## begin EXCERPT TO READ
Use Enthought Canopy outside of their environment

From hints on their blog and other places:

Canopy installs a virtual environment. The environment activate command is located at ~/Library/Enthought/Canopy_64bit/User/bin/activate. An easy way to access this environment is to alias it in your start up file eg:

# For canopy ipython
alias canpy='source ~/Library/Enthought/Canopy_64bit/User/bin/activate'

When in the environment use deactivate to exit.

I'm using Canopy because I found it insanely annoying to install hdf5 and h5py on Mac 10.7.5
I think my next laptop will be linux...

Tuesday, August 27, 2013

Pandas: brief observations

After using Pandas for a little bit, I have a few observations:
  1. Pandas is great for database like use. When you have tabular data from which you would like to efficiently  select sub-tables based on critera, Pandas is great.
  2. Pandas is great for time-series like data, where the rows are ordered. In such cases pandas allows you to combine multiple tables, or plot, or do analyses based on the time series nature of the rows.
  3. Pandas, however, is a little unwieldy when you wish to add rows (adding columns is very easy) and in data manipulation in general

Monday, August 19, 2013

Each access of a Pandas hdf5 store node is a re-copy from the file

This is obvious, but it is important to remember.
import pandas as pd, pylab, cProfile

def create_file():
  r = pylab.randn(10000,1000)
  p = pd.DataFrame(r)

  with pd.get_store('test.h5','w') as store:
    store['data'] = p

def analyze(p):
  return [(p[c] > 0).size for c in [0,1,2,3,4,5,6,7,8,9]]

def copy1():
  print 'Working on copy of data'
  with pd.get_store('test.h5','r') as store:
    p = store['data']
    idx = analyze(p)
    print idx

def copy2():
  print 'Working on copy of data'
  with pd.get_store('test.h5','r') as store:
    idx = analyze(store['data'])
    print idx

def ref():
  print 'Working on hdf5 store reference'
  with pd.get_store('test.h5','r') as store:
    idx = [(store['data'][c] > 0).size for c in [0,1,2,3,4,5,6,7,8,9]]
    print idx

When run with python | grep "function calls" gives us
         5340 function calls (5256 primitive calls) in 0.094 seconds
         2080 function calls (2040 primitive calls) in 0.048 seconds
         2080 function calls (2040 primitive calls) in 0.050 seconds
         5661 function calls (5621 primitive calls) in 0.402 seconds
So, if you are going to do multiple operations on the data in a node it is better to copy it over once (if you have the memory).
## end EXCERPT TO READ
* **WORK TO DO**
• A. According to the blog excerpt on Canopy and Pandas, what command do you use to leave the Canopy environment?
• B. Please rewrite the part of the blog excerpt on Canopy and Pandas between "2. Pandas is" and "p = pd.DataFrame(r)", inclusive, changing "unwieldy" to "awkward".
• C. Extend the blog excerpt on Canopy and Pandas past its final sentence.
## begin DATA EXCERPTS
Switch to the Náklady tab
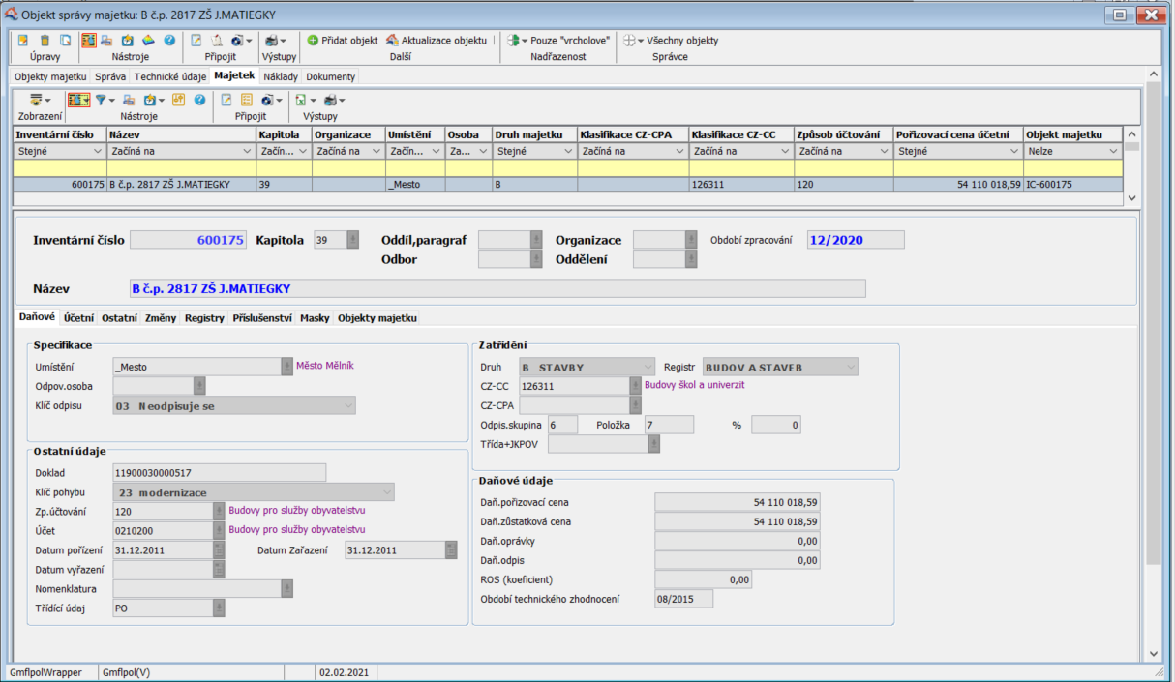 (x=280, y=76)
## end DATA EXCERPTS
## begin DATA EXCERPTS
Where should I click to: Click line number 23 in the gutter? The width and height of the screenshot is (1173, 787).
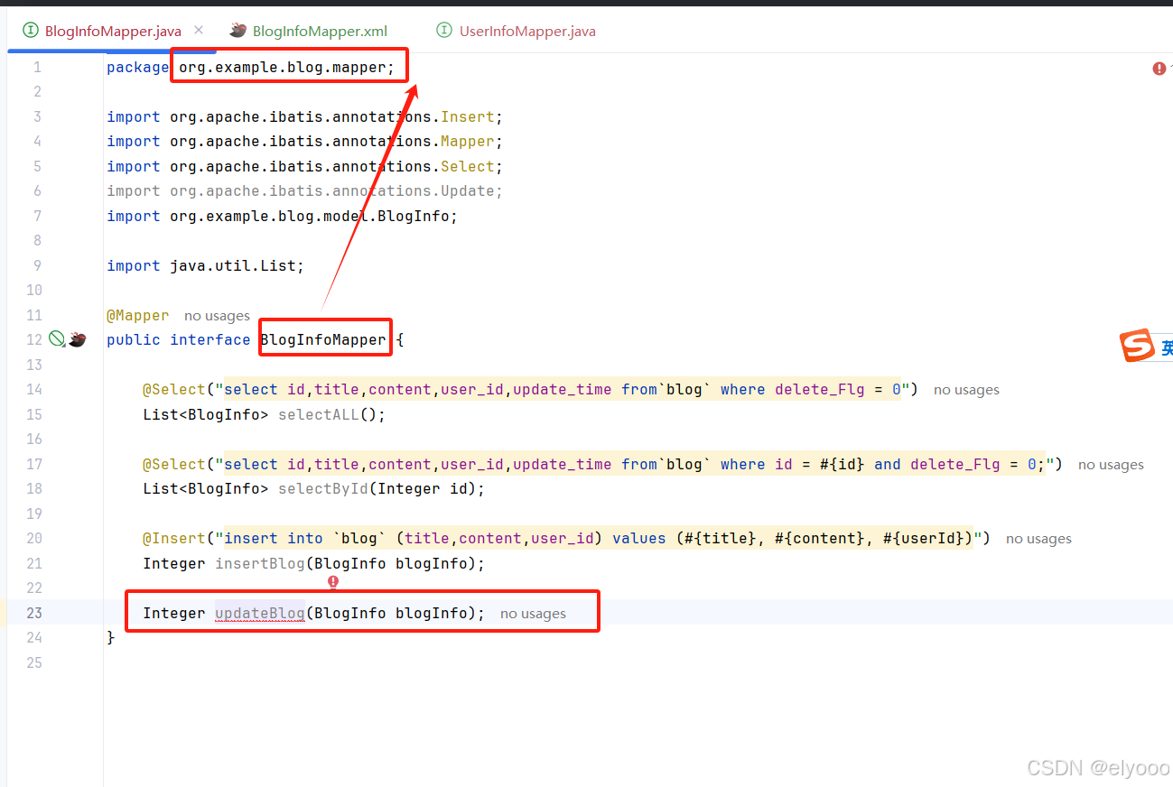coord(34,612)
## end DATA EXCERPTS
* **ANSWERS GIVEN**
• A. deactivate

• B.
2. Pandas is great for time-series like data, where the rows are ordered. In such cases pandas allows you to combine multiple tables, or plot, or do analyses based on the time series nature of the rows.
  3. Pandas, however, is a little awkward when you wish to add rows (adding columns is very easy) and in data manipulation in general

Monday, August 19, 2013

Each access of a Pandas hdf5 store node is a re-copy from the file

This is obvious, but it is important to remember.
import pandas as pd, pylab, cProfile

def create_file():
  r = pylab.randn(10000,1000)
  p = pd.DataFrame(r)

• C.
Friday, August 16, 2013

Pandas: presence of a NaN/None in a DataFrame forces column to float

import pandas as pd
a = [[1,2],[3,4]]
df = pd.DataFrame(a)

   0  1
0  1  2
1  3  4

df.values ->
array([[1, 2],
       [3, 4]])

df.ix[1].values ->
array([3, 4])

a = [[1,None],[3,4]]
df = pd.DataFrame(a)

   0   1
0  1 NaN
1  3   4

df.values ->
array([[  1.,  nan],
       [  3.,   4.]])

df[0].values ->
array([1, 3])

df[1].values ->
array([ nan,   4.])

df.ix[1].values ->
array([ 3.,  4.])

df[0][1] -> 3
df[1][1] -> 4.0
This threw me because I have a data structure that is all ints, but I have a few Nones on one column and that column was suddenly returned as floats.
As you can see it's just the relevant column that is forced to float.

Thursday, August 15, 2013

Pandas and PyTables: Variable assignment forces copy

I wish to report Pandas to the house unPythonic activities committee. Remember how in Python assignments are by reference rather than value i.e. when you do something like:
a = b
what python does is it creates a reference from a to b (except for very simple objects like integer).

This is what tripped me up when I was learning Python. For example
In [2]: a = {'age': 90, 'weight': 400}

In [3]: b = a

In [4]: a
Out[4]: {'age': 90, 'weight': 400}

In [5]: b
Out[5]: {'age': 90, 'weight': 400}

In [6]: b['age'] = 20

In [7]: b
Out[7]: {'age': 20, 'weight': 400}

In [8]: a
Out[8]: {'age': 20, 'weight': 400}
As you can see, changing
because the assignment creates a reference.

Now, when I was working with Pandas and its built in PyTables interface I learned the hard way that when you assign a variable to an element of a hdf5 store it copies the data from the hdf5 store into the variable, rather than creating an assignment.

If you run the following code you will find that the assignments are actually copying the data from disk into the variables, rather than passing out references to the data in the hdf5 file.
import pandas as pd, pylab, cProfile

def create_file():
  r = pylab.randn(10000,1000)
  p = pd.DataFrame(r)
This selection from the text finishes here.